▶ Your objective:
Let the line containing "This screenshot has height=675, width=1200." serve as the first line of the answer and the final line of the entries as its last, with every line between copied exactly.

▶ Information provided:

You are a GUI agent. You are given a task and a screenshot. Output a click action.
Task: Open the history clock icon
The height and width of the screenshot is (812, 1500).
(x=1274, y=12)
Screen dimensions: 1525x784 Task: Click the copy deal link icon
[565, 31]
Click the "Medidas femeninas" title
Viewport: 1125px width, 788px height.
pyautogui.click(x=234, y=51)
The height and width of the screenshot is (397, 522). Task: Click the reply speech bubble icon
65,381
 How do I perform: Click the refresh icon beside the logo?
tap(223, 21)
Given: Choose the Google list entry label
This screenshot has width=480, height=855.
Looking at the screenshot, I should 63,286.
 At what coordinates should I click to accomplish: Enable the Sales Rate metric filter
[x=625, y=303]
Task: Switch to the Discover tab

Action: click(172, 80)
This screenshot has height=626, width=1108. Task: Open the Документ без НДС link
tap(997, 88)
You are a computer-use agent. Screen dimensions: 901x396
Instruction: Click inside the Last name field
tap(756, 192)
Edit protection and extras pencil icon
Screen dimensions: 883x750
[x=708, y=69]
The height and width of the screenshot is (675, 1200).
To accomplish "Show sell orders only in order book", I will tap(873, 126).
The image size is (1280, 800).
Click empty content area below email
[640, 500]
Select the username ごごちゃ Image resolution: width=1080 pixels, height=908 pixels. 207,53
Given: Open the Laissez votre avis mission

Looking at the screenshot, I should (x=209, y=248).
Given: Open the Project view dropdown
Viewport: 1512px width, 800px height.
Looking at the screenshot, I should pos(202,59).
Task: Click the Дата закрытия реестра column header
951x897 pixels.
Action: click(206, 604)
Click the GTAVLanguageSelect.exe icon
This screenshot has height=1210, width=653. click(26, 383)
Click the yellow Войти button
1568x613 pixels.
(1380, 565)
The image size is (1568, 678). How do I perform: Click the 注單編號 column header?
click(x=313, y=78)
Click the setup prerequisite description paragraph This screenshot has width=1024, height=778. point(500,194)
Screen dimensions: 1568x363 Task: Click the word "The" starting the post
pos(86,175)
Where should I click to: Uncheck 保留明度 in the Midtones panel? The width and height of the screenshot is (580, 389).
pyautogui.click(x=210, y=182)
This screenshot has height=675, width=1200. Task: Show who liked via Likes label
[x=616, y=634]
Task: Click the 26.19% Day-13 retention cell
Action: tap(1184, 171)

▶ Output of the task:
This screenshot has height=675, width=1200. Task: Show who liked via Likes label
[x=616, y=634]
Task: Click the 26.19% Day-13 retention cell
Action: tap(1184, 171)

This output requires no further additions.